**What is required:**
Search the listing below for the word "Click", and copy every line in which it turns up.

**Input for this task:**
__________

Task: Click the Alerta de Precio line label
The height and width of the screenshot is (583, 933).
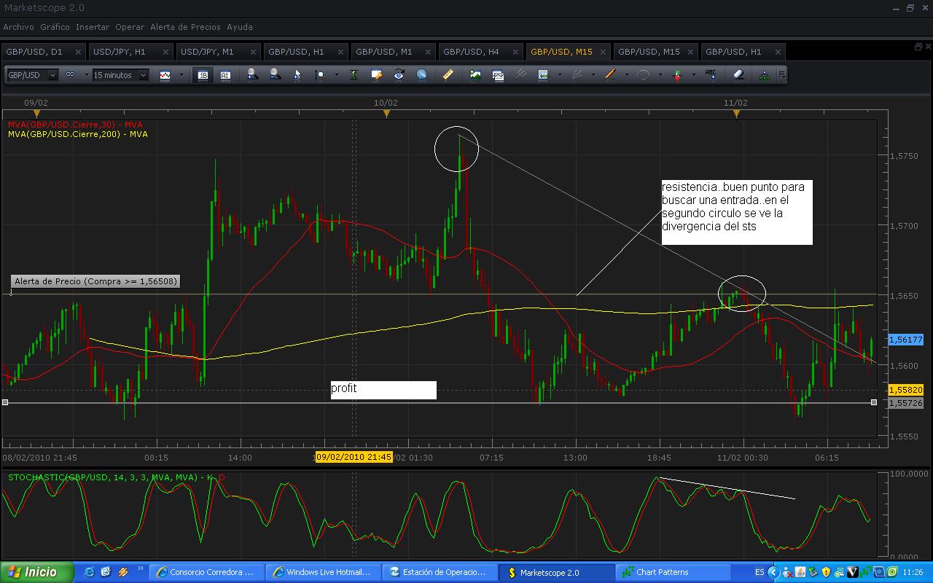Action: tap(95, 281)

__________

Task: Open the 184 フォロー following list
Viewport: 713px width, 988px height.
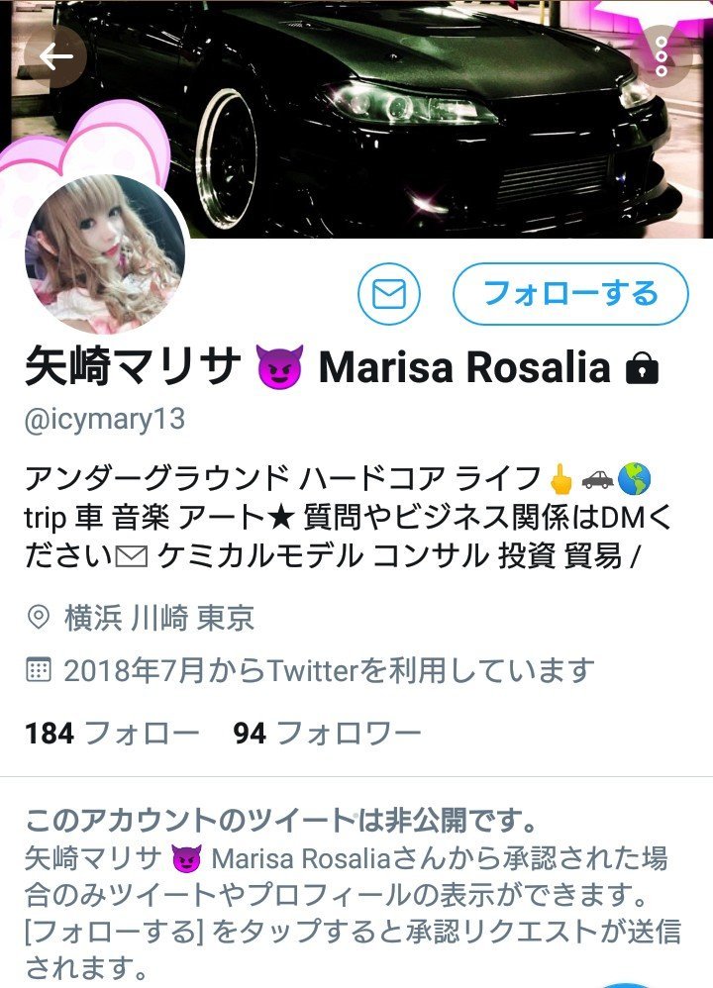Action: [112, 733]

__________

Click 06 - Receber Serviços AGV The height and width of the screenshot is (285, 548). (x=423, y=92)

__________

**Solution:**
Task: Click the Alerta de Precio line label
Click 06 - Receber Serviços AGV The height and width of the screenshot is (285, 548). (x=423, y=92)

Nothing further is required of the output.